▸ **What is expected**
Take the entries below and print, exactly, the stretch from the line containing "Identify the click" through the line containing "ISMS/Management", both included.

▸ **Extracted entries**
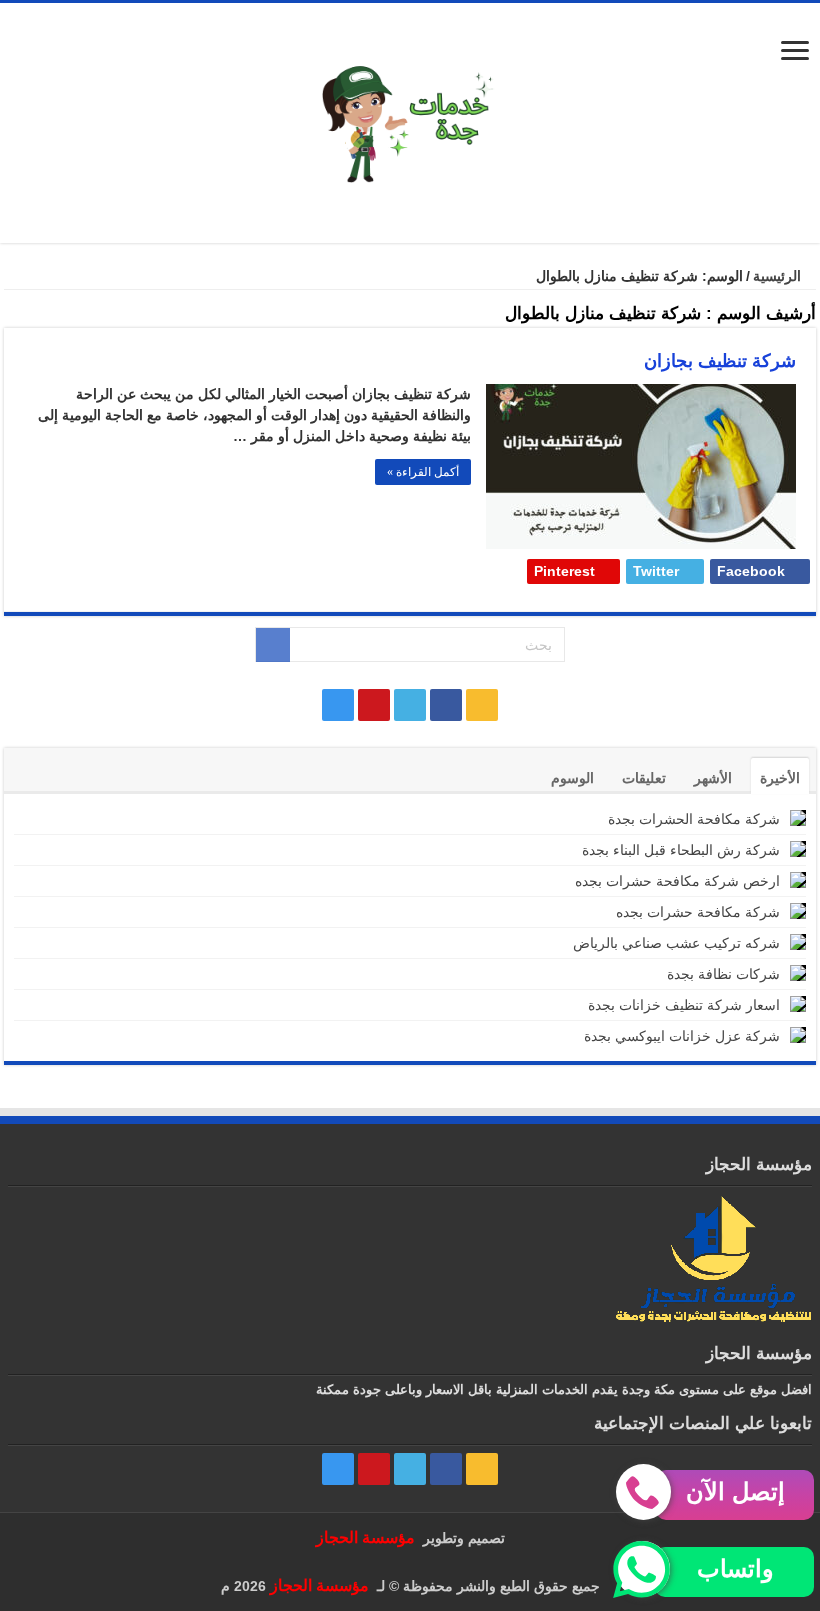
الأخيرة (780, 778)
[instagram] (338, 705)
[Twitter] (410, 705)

...

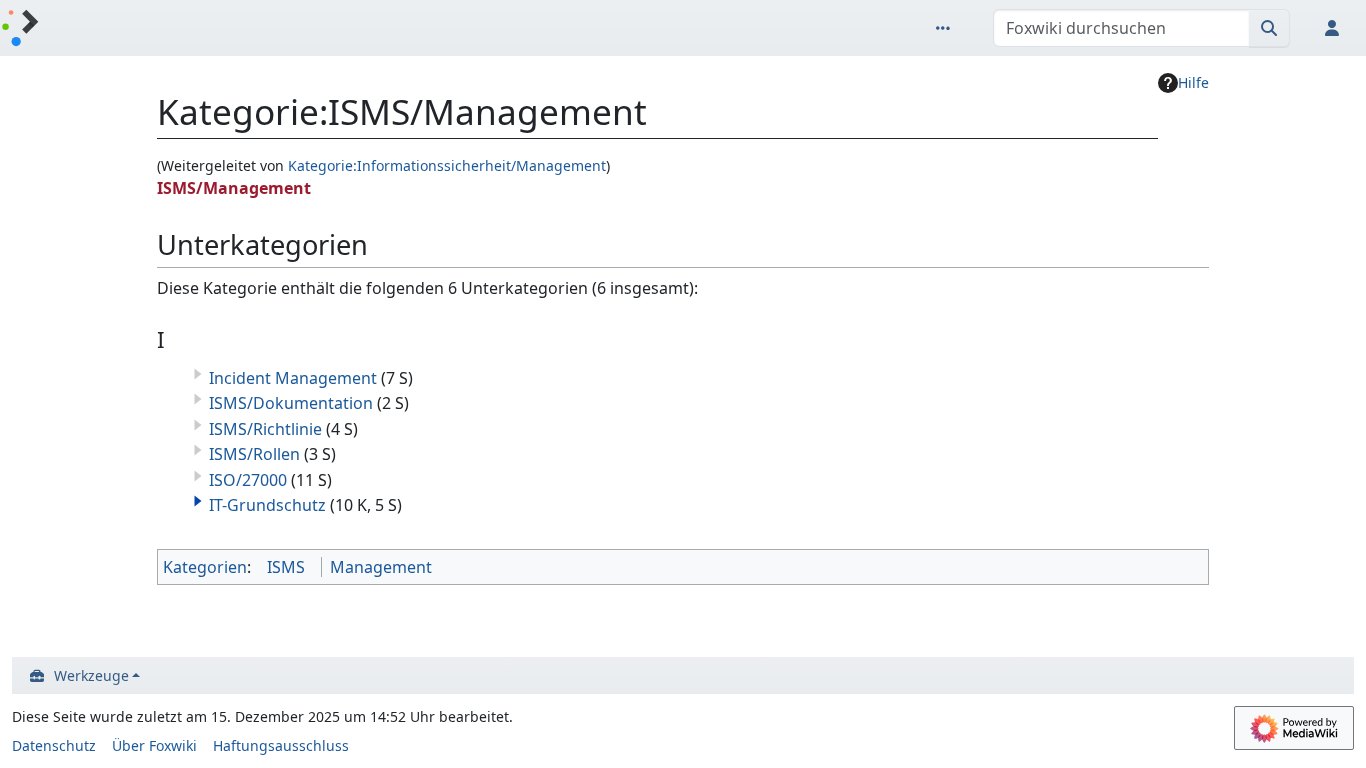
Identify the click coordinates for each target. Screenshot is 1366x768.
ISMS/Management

▸ **Task output**
Identify the click coordinates for each target. Screenshot is 1366x768.
ISMS/Management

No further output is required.